Code and Bitters

I've been experimenting with Rust lately, and have just started following Jon Gjengset's videos. In his latest livestream, Jon started a port of the Java ConcurrentHashMap to Rust. I highly recommend them; it's fun to see how someone with a lot of Rust experience approaches problems.

One of the things that grabbed my attention was his use of crossbeam::epoch. It's a library that helps you write certain kinds of lock-free concurrent data structures, using an "epoch counter" that allows you to disconnect objects from your main data structure and they will be freed later-- without using any per-object atomic reference counters or other major GC overhead.

For some more background, read this post by Aaron Turon, who wrote the first version of crossbeam, as well as the Practical lock-freedom paper by Keir Fraser, which goes into greater detail.

How is epoch-based reclamation done in Rust? That's what I wanted to know.

I'll describe my experience with learning the basics of crossbeam::epoch, and show you the code that I wrote along the way. I'll start with some simple experiments, and then move on to a simple lock-free data structure.
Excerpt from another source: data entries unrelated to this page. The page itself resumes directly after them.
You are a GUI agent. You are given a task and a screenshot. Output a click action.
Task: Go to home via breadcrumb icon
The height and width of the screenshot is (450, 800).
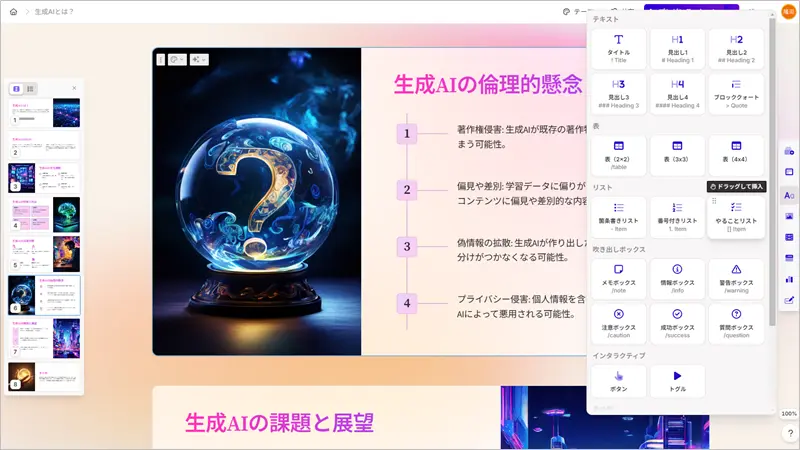[12, 11]
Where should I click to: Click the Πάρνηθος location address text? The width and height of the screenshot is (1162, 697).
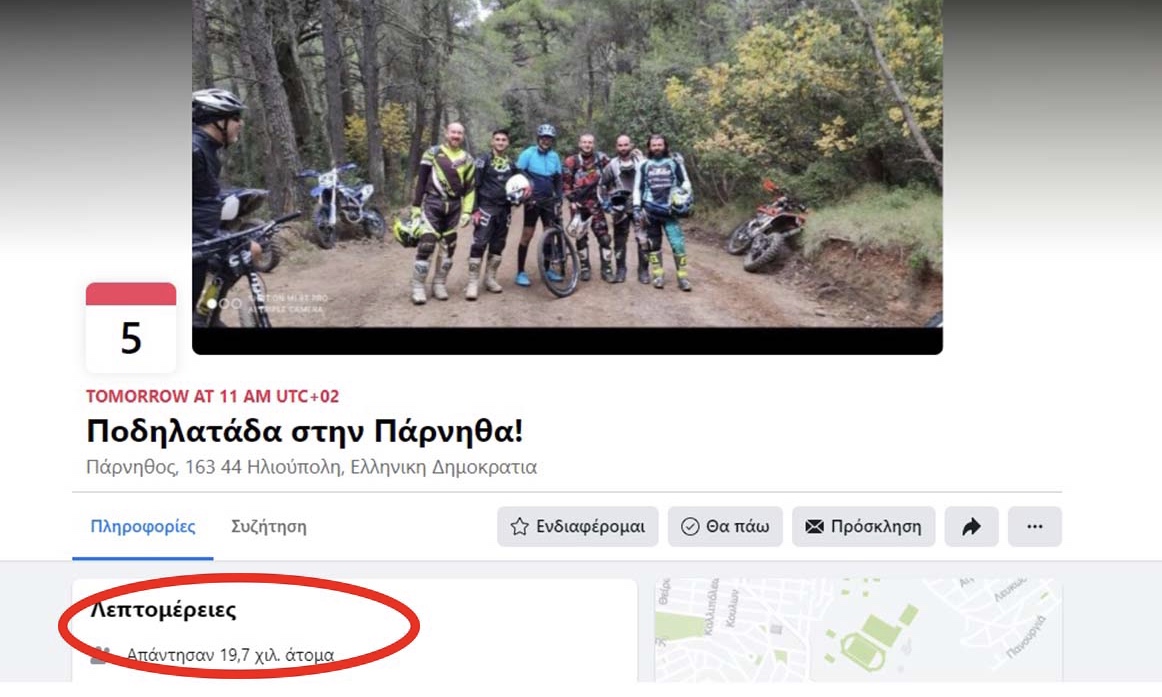pyautogui.click(x=311, y=467)
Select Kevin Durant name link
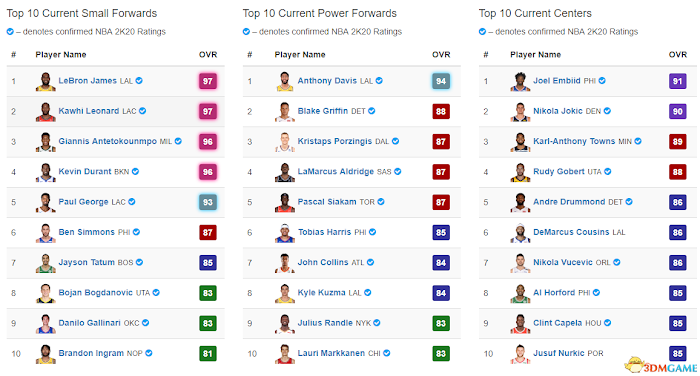The image size is (700, 376). [85, 171]
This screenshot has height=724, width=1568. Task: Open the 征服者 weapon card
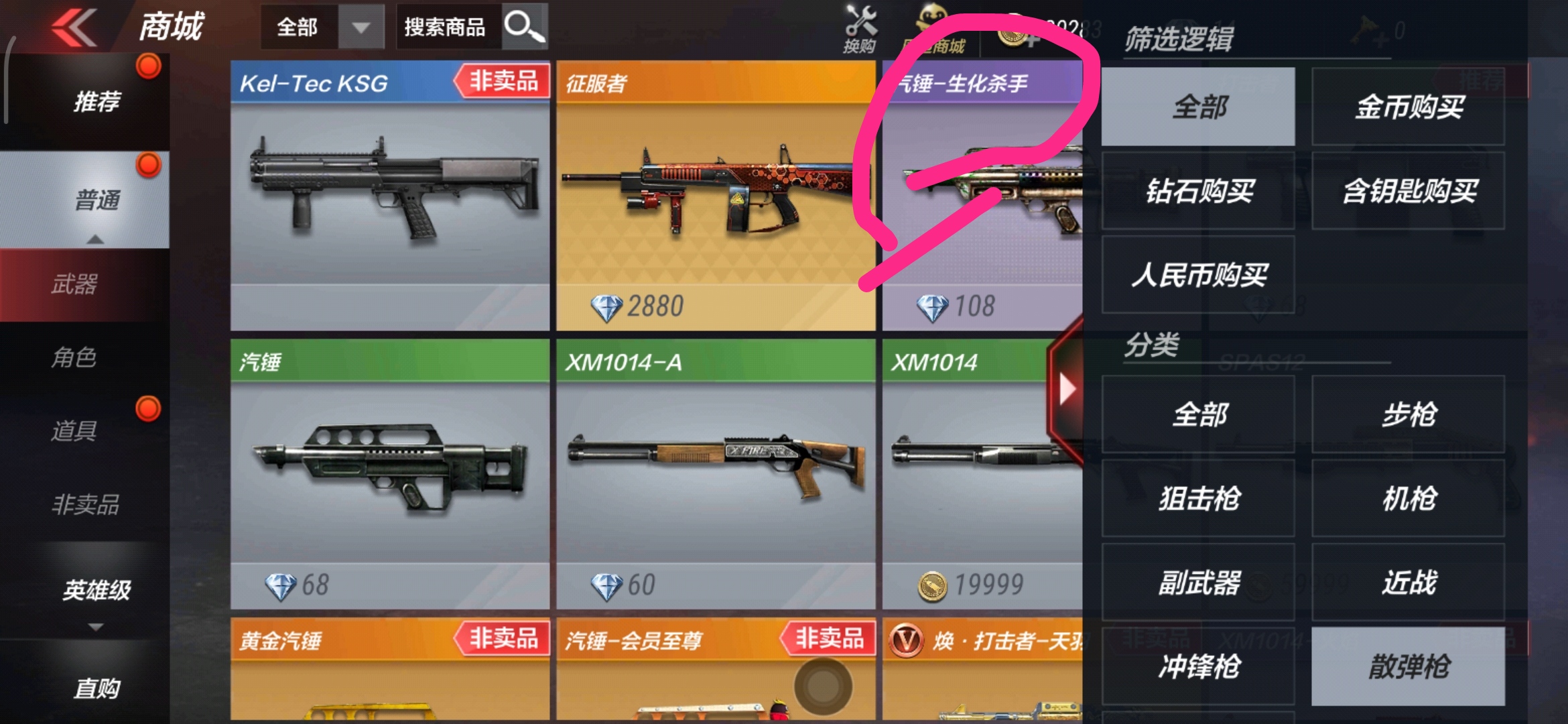716,196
If you want to see my actual code, you can find it here: epoch_playground

Before I dive in, a few more notes:

This probably isn't a good place to start if you've never written any rust code.
This is an example of doing fairly extreme things in search of the best performance. If you don't need performance, just use a plain Mutex or Arc unless you like doing things the hard way.
This is a demonstration of how to build a low-level data structure, not an application. I wouldn't expect to see crossbeam::epoch invoked directly by application code. If you just want to use concurrent data structures, my experience here might not be helpful.

Also, thanks to Jon Gjengset for making advanced Rust videos. They've helped me discover some really interesting parts of the Rust universe.
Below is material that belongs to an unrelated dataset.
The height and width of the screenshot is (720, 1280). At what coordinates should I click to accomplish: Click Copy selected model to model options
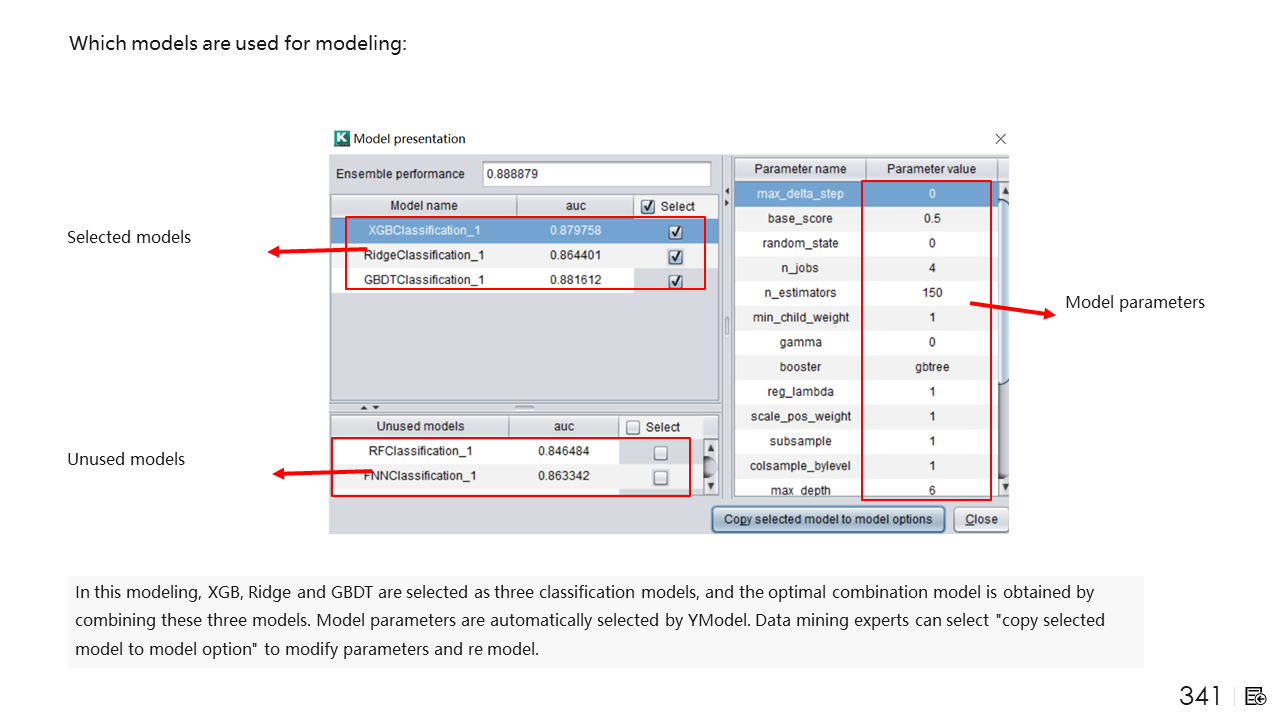tap(828, 519)
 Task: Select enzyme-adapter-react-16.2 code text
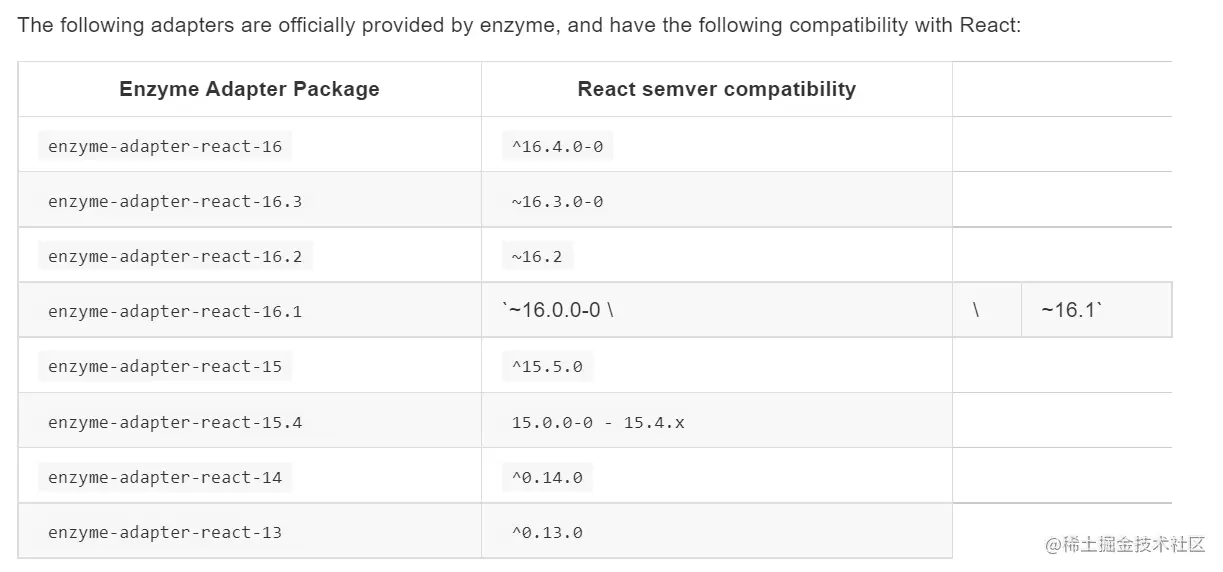tap(175, 257)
Without further delay, let's begin!

Part 1: Hello, Canary §

I began by creating a skeleton project:

$ cargo init . --name epoch_playground --bin

and adding this to Cargo.toml:

[dependencies]
crossbeam = "0.7"

Since we're going to be playing around with delayed object destruction, let's create an object that announces its destruction to stdout:

struct Canary {
    name: String,
}

impl Canary {
    fn new(name: &str) -> Canary {
        Canary {
            name: name.to_owned(),
        }
    }
}

impl Drop for Canary {
    fn drop(&mut self) {
        println!("{}: dropped", self.name);
    }
}

fn main() {
    let _a = Canary::new("first");
}

If I run this code, I get:

first: dropped

... which is pretty much what one would expect.

Part 2: First try at `crossbeam::epoch` §

Let's bring in the crossbeam module and use it to access a Canary object.

use crossbeam::epoch::{pin, Atomic};
use std::sync::atomic::Ordering;

// ...

fn main() {
    let a = Atomic::new(Canary::new("first"));

    let guard = &pin();
    let shared = a.load(Ordering::SeqCst, guard);
    let c: &Canary = unsafe{shared.as_ref()}.unwrap();
    println!("accessing {}", c.name);
}

We're storing the Canary in an Atomic. What does this mean exactly?

We're creating a Canary on the heap. The Atomic stores a pointer to the Canary. Yes, we're still writing Rust code, so "pointer" should make you pause for a moment. We're going to be writing some really low-level code here, and the semantics are basically those of raw pointers. crossbeam will help us manage their lifetimes, but a lot of the correctness burden is still on us.

The guard and pin() seem a little mysterious. The guard is a Guard, and it will allow us to access things that are managed by the epoch system. pin() is just a function that creates a Guard for us; we are "pinning" the current thread (which just means that we are accessing some epoch-managed objects).

The Guard isn't doing much yet-- it will allow us to track the proper lifetime of objects, but for now it's just boilerplate that allows us to access the thing in the Atomic.

The type of our shared variable is Shared. A Shared<T> is a specialized ref to the inner T, but it allows rust to do some magic lifetime tracking: we want to prove that our access to the T doesn't outlast the Guard.

std::sync::atomic::Ordering is a big topic, and maybe I'll cover that later. Consider it a placeholder for something I'll need to think about once I know how that value will be accessed.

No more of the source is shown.